Avery Rann’s father, Russ Rann, says the school’s network of support was a comfort during a difficult time. A Sarasota native who only moved his family to the Southside district a few years ago, says it was divine intervention that brought his family there. Support included meal trains, ribbons on trees and just random acts of comfort for the whole family. Laura Gilkey says her family also benefited from the extended support at Southside.

“No one can really understand the pain, and I didn’t ever want to ask for help,” Rann said. “But they made it easier for us to go through it. If I had to go through it again, I wouldn’t want to be anywhere else.”

Research goals

Memories of Benji for Laura Gilkey remain fresh at Southside. Soon after Benji died, on her way to drop some papers off, she recalls, she walked past another mom. The mom burst into tears seeing Gilkey, standing on the sidewalk in front of the school. “It’s really hard for people to know what to say,” Gilkey said.

Gilkey has slowly gotten back to other aspects of her life: She works with her husband, handling marketing and public relations at Michael A. Gilkey Inc., a Sarasota-based landscape architecture firm. She sees a grief counselor at Tidewell Hospice and interacts with people on private Facebook Groups. “I prepare myself so much for the moments everyone says will be hard,” she said, like Christmas or Thanksgiving. “But the moments that are unpredictable are the ones that are really hard.”

Benji kept his wide smile even as he went through chemotherapy.
Benji kept his wide smile even as he went through chemotherapy.

One example: the last day of school at Southside in 2017. She thought about the frenzy of that day, summer starting in the parking lot, and realized “I didn’t have Benji to pick up.”

Another focus is Banyan, where Laura says she and Michael Gilkey are motivated to “not let time slip away.” The family goes on camping trips often and other outings. Banyan, Laura Gilkey says, excels at seeing “the joy in things.”

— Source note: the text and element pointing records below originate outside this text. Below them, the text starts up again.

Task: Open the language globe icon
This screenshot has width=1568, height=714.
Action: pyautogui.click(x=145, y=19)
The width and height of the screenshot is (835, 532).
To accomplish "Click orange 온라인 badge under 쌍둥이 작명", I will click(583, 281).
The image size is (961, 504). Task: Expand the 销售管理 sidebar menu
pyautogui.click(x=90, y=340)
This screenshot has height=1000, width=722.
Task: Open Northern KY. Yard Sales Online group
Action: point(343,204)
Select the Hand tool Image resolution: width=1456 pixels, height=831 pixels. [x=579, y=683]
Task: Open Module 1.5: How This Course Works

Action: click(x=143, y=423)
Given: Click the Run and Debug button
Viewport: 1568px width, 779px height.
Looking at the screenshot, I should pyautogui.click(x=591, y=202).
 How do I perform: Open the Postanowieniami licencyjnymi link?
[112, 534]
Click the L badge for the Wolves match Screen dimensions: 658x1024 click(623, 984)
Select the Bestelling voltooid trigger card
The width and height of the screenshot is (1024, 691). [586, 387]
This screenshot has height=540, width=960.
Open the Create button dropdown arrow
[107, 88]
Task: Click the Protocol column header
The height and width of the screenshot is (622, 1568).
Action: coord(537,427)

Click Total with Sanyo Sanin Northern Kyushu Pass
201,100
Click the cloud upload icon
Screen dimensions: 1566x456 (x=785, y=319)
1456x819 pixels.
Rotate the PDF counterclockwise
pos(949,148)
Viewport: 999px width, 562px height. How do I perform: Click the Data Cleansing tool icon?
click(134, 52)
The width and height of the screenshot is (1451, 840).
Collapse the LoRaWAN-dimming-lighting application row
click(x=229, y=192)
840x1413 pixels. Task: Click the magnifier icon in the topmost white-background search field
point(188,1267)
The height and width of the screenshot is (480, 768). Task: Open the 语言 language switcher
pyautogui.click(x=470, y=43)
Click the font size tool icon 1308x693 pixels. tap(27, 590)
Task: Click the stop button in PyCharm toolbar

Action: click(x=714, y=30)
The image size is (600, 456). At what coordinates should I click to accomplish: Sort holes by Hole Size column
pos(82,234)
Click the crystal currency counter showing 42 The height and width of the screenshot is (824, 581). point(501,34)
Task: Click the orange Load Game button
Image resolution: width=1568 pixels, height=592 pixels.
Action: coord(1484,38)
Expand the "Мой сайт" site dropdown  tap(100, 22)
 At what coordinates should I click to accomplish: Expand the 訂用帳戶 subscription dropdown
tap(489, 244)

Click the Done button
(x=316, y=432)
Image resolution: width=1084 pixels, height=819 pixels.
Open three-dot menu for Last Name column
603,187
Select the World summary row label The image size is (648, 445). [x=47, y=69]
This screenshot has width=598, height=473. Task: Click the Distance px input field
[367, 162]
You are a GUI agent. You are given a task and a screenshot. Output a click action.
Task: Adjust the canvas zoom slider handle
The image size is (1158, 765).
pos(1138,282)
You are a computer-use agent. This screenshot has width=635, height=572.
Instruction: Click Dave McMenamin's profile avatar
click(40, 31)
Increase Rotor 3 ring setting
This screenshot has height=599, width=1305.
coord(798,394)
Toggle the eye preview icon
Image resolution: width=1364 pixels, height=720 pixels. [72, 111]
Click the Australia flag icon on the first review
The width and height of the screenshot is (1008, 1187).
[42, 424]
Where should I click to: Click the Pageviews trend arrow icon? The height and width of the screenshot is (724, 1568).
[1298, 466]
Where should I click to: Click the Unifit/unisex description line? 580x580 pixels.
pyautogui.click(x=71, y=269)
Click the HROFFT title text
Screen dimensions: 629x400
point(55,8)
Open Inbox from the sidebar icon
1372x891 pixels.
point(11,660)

Such as the time, around last Christmas, when the family found an ornament that reminded them of Benji. Michael and Laura Gilkey fought back tears. Bayan smiled, thinking of his brother.

The Benjamin Gilkey Fund for Innovation Pediatric Research also keeps Gilkey busy. The target: research in the fields of genetic predispositions, immunotherapy and toxicity to chemotherapy, all factors in Benji’s cancer. It has raised more than $280,000 through Feb. 1, and the first proposal for a research study is currently under review at the hospital.

One thing Laura Gilkey tries to avoid, coming up on the one-year mark, is self-pity. “I don’t do ‘why me’ or ‘it’s not fair,’” she says. “That doesn’t help anything.”

She says she particularly appreciates the support of her family and her network of support in Sarasota. That also pushes her forward. “As the year anniversary of Benji’s death approaches, I have often thought about the first year of his life, and how very different these two years have felt,” Gilkey says in an email. “Time has lost all predictability. That first year of Benji’s life felt so beautifully slow; I remember his first birthday and how much there was to reflect on. In contrast, this past year has eclipsed me completely. Everything has not only flown by, it has almost disintegrated.”